» Problem statement
Repeat the records below exactly, from the first line through the line containing "Task: Click the", and leave out any pictures.

» Records supplied
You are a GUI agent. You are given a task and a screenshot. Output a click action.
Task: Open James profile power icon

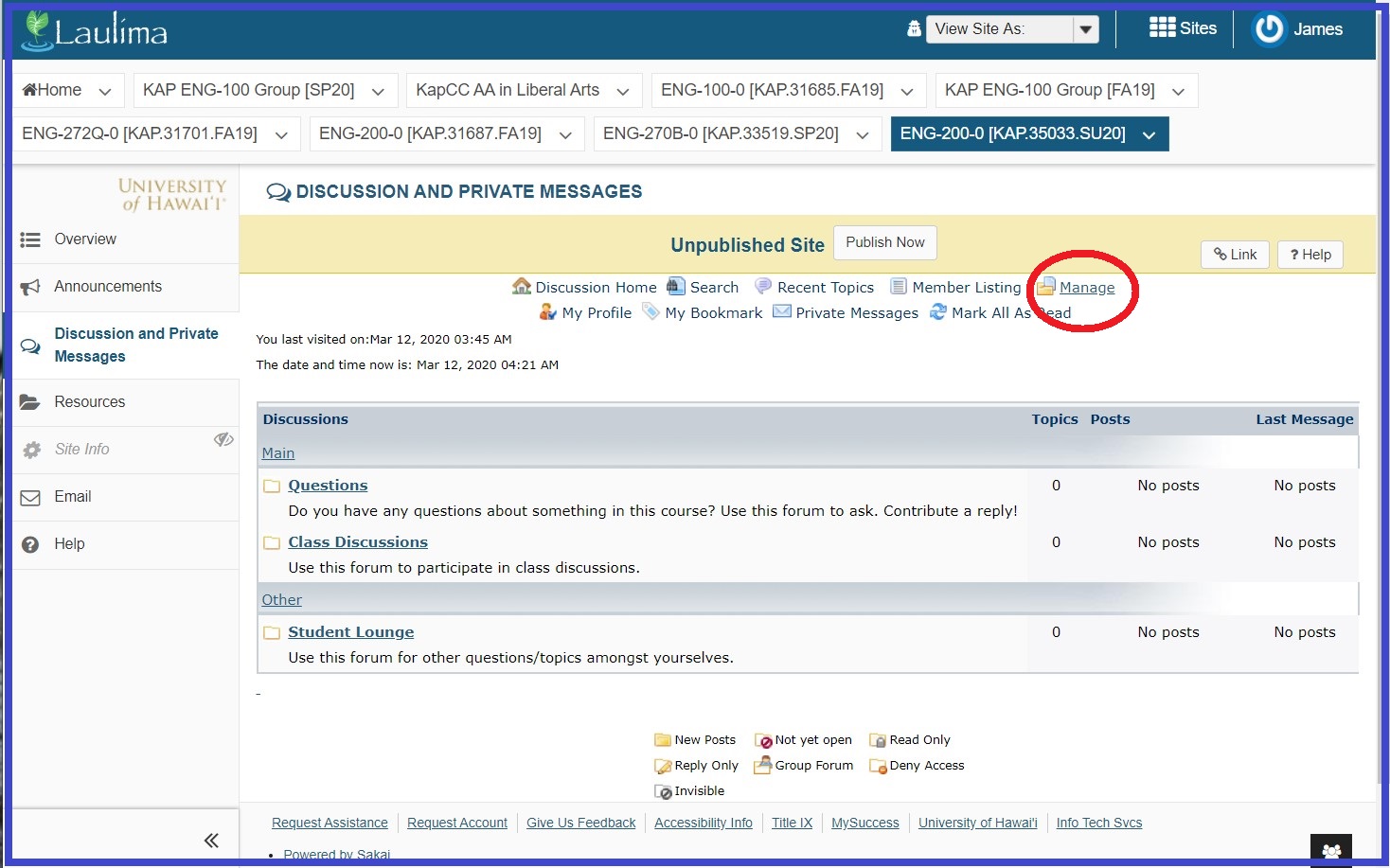(x=1268, y=29)
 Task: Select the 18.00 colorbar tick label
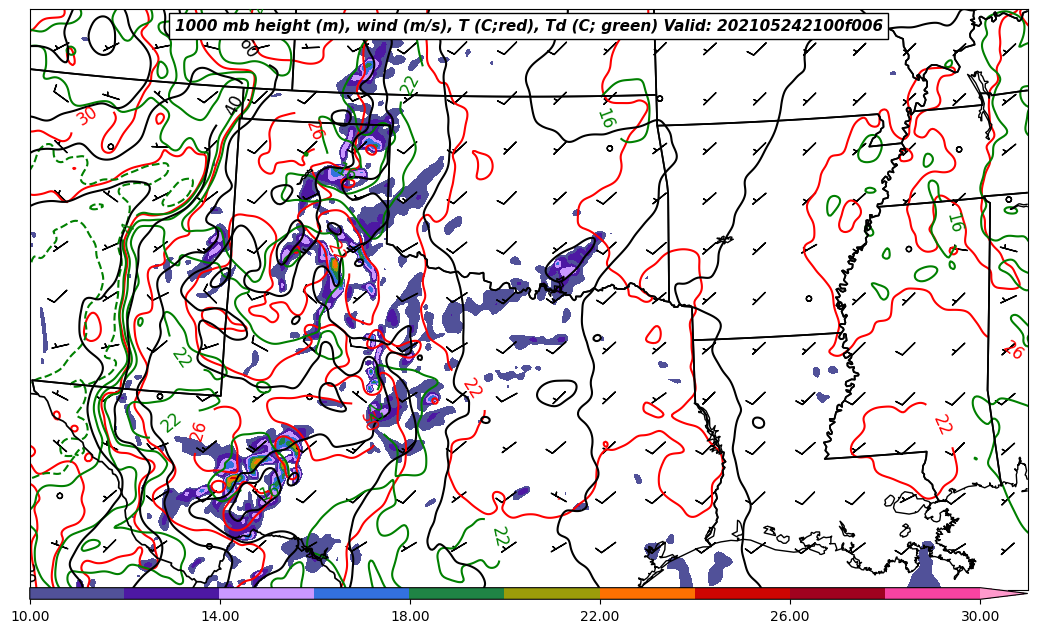coord(410,616)
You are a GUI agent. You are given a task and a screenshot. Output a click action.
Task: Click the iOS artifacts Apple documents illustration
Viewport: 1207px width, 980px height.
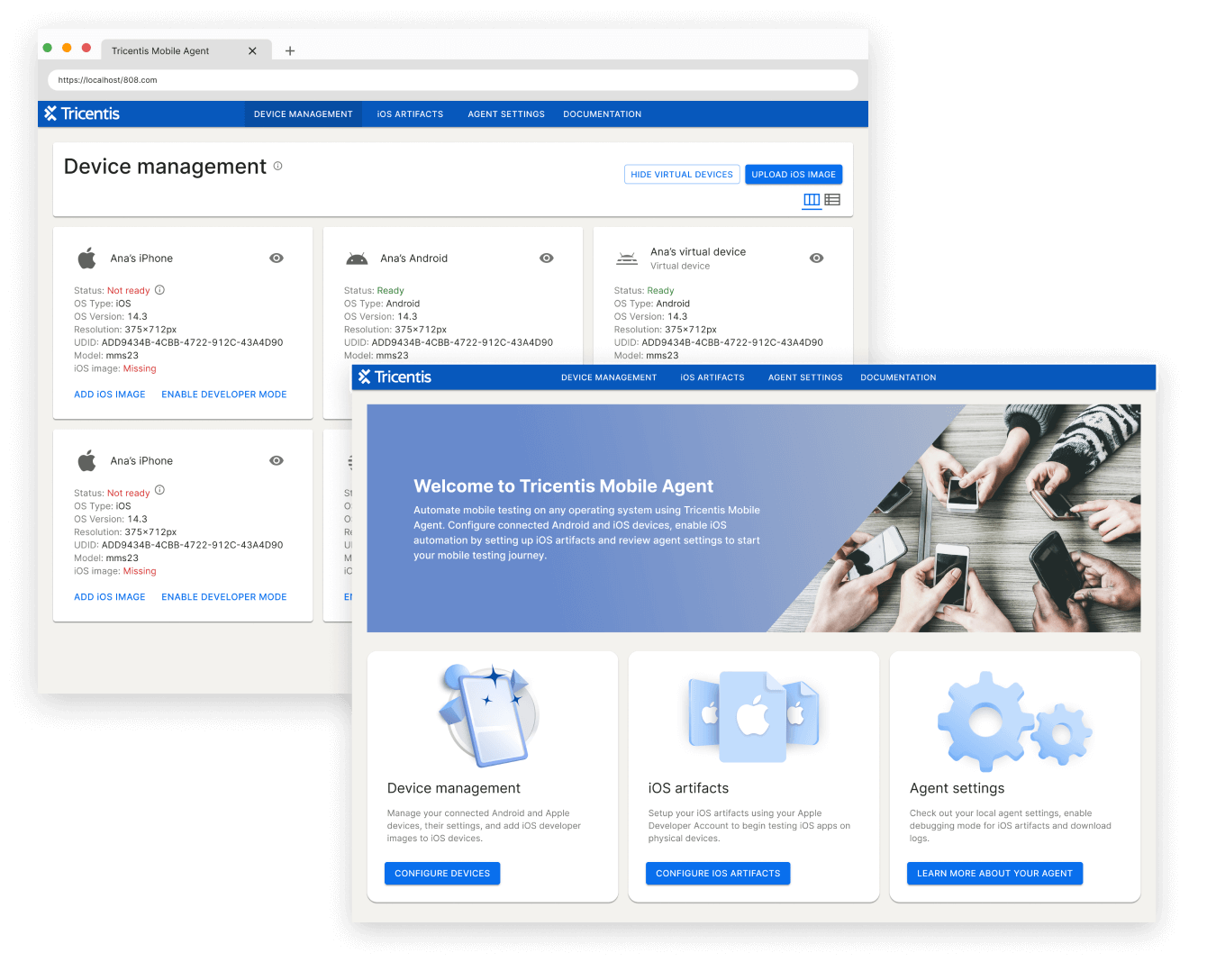(753, 716)

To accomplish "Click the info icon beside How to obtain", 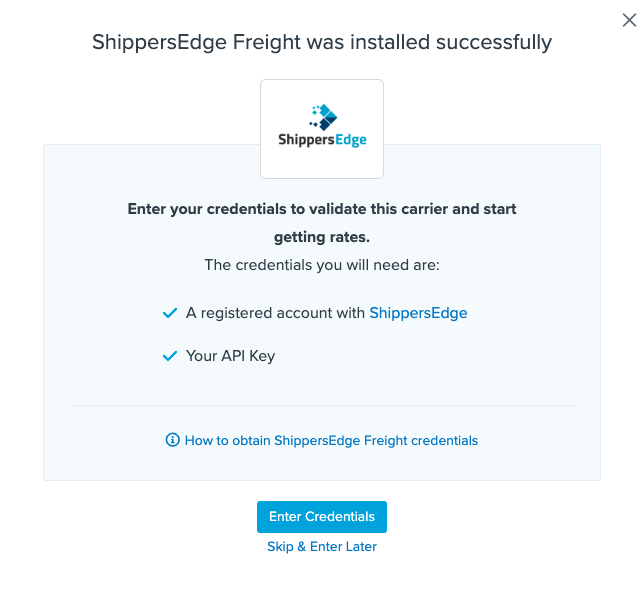I will coord(172,440).
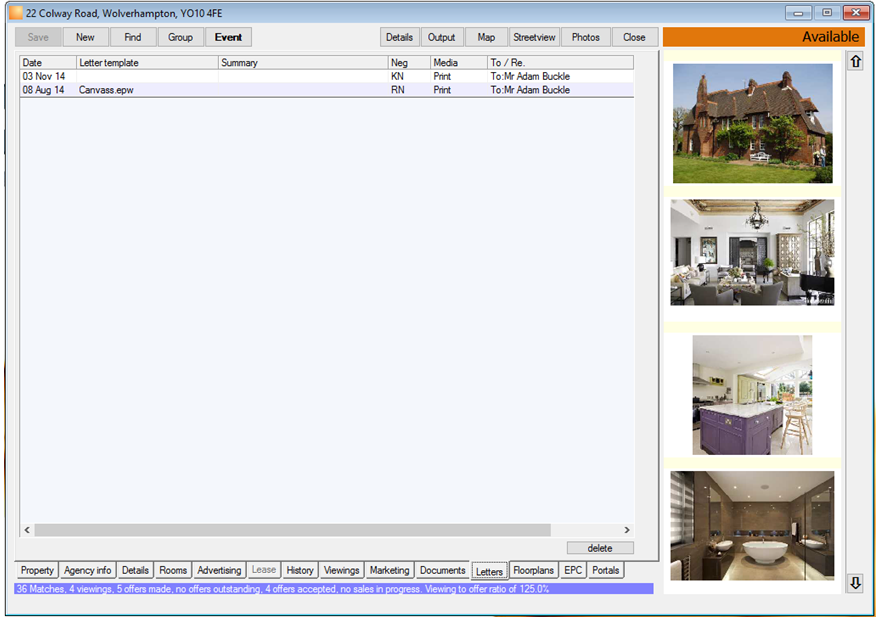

» Your response
You are a GUI agent. You are given a task and a screenshot. Output a click action.
Task: Open James profile power icon

(x=1268, y=29)
 Task: Select the 18.00 colorbar tick label
coord(410,616)
You are a GUI agent. You are given a task and a screenshot. Output a click action.
Task: Click the iOS artifacts Apple documents illustration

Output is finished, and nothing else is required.